As many as 800,000 people work directly in the plantation of cocoa, but nowadays, many more are involved in the commercial, industrial and service sectors.

Cocoa is iconic for Ghana, not just in terms of economics but also for its national identity, social history—and even its climate future. As the saying goes: “Ghana is cocoa, cocoa is Ghana”.

Under normal conditions, cocoa production in Ghana is considered environmentally friendly, as beans grow without watering and need little additional pesticides or herbicides.

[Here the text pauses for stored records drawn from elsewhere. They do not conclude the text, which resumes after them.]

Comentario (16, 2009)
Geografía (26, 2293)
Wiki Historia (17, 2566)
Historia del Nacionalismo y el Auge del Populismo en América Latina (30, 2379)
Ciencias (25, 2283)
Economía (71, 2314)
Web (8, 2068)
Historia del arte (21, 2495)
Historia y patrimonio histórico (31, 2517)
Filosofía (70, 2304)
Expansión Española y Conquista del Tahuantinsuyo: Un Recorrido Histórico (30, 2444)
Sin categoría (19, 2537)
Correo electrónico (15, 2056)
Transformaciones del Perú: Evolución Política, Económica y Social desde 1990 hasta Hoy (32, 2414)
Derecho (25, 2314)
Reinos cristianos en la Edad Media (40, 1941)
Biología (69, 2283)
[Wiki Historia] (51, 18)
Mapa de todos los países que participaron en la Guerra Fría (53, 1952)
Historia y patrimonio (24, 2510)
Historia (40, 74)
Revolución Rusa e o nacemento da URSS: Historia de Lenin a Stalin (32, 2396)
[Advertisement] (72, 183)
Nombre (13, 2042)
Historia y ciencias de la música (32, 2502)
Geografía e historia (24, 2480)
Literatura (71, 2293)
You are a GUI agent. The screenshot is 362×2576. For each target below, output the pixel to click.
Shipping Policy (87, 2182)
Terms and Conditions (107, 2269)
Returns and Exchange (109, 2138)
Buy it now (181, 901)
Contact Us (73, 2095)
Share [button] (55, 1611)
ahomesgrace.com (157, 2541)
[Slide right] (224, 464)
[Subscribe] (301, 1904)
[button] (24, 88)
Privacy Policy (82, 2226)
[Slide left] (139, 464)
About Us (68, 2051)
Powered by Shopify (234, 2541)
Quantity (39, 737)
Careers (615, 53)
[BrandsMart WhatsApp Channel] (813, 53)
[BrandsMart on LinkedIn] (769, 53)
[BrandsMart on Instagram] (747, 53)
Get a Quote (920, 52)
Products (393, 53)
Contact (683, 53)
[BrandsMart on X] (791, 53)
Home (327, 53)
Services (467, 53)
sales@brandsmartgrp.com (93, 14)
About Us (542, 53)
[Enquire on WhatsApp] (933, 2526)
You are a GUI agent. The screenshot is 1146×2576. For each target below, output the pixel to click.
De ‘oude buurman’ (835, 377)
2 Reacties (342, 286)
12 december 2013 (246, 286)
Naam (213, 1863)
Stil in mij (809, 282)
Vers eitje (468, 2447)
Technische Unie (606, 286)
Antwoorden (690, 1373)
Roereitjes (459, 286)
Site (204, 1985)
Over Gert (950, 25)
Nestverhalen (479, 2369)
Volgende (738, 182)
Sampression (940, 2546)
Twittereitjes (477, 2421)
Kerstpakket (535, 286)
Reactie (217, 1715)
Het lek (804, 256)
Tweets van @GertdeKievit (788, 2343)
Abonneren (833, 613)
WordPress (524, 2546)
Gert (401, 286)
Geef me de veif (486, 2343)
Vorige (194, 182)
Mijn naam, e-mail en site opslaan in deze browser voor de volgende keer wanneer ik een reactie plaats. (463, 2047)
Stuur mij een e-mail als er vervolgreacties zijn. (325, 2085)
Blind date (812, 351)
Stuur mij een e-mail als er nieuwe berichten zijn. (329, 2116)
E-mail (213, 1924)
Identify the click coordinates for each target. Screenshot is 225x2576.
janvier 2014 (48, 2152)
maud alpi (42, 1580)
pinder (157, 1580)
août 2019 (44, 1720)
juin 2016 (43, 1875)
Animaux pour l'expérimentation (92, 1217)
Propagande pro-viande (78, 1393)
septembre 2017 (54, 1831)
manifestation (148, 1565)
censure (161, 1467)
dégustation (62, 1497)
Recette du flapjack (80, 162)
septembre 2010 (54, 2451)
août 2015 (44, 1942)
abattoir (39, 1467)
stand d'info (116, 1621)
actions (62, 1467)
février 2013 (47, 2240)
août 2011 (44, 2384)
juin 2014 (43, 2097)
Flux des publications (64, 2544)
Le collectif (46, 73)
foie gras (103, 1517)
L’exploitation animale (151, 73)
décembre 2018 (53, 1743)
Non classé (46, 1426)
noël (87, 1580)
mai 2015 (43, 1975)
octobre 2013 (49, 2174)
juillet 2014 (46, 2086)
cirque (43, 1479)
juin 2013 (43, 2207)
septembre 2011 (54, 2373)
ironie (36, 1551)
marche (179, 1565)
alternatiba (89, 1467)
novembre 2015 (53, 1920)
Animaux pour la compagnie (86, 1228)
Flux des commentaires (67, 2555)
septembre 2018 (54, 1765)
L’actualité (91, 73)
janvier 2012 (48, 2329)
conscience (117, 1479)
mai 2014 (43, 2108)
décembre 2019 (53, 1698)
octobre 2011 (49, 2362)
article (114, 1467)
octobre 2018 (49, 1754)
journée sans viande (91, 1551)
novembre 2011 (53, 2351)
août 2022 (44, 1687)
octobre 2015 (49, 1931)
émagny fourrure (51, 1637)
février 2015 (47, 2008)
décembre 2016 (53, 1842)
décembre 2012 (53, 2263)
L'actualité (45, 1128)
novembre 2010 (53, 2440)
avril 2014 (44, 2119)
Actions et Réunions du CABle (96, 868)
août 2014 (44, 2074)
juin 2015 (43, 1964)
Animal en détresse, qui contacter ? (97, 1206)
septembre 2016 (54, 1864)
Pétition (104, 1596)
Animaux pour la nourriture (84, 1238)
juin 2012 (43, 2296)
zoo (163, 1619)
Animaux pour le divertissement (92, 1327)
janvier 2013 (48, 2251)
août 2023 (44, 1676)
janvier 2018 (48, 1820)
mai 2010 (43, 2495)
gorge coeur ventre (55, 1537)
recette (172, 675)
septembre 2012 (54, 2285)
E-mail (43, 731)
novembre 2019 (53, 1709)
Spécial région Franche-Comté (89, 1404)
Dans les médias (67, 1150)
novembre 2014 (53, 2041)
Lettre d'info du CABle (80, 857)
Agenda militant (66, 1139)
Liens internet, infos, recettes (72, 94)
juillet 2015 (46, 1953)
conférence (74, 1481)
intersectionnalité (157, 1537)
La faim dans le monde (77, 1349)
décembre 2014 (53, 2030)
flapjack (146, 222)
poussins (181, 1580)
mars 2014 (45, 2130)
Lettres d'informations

Droughts and rising temperatures are already affecting West Africa

However, more frequent droughts and rising temperatures are already affecting West Africa. They may even turn large swathes of the region into savannas by 2050, according to the UN Intergovernmental Panel on Climate Change.

Michael Ekow Amoah, deputy director of research at the Ghana Cocoa Board (COCOBOD), noted: “The challenge that we cannot run away from is climate change.  For Ghana, this means that farmers have great difficulty in planning their activities: some plant too early before the rains, some plant too late.”

“Today in Ghana the average age of a cocoa farmer is 55 which is not too good for the future,” says Amoah. COCOBOD has launched a “Cocoa Farmers Pension Scheme” as a means of attracting the youth.

Last but not least, a final critical issue is land tenure. Most cocoa farmers do not own the land they work on since they are migrant farmers. This does not ensure proper land use practices and adequate benefit sharing among stakeholders.

As the surge in prices filters down to retail shelves, chocolate makers like Hershey expect to see a further slowdown in demand for their products from cash-conscious customers.

“We haven’t seen this kind of reduction in recent times,” said the president of Ghana’s cocoa buyers’ group. “Rising global cocoa prices have incentivized smuggling, meaning losses could be higher this season. [IDN-InDepthNews]

Photo: More women are engaged in cocoa farming in the Bekwai District in the Ashanti Region of Ghana. Source: Graphic Online, Ghana.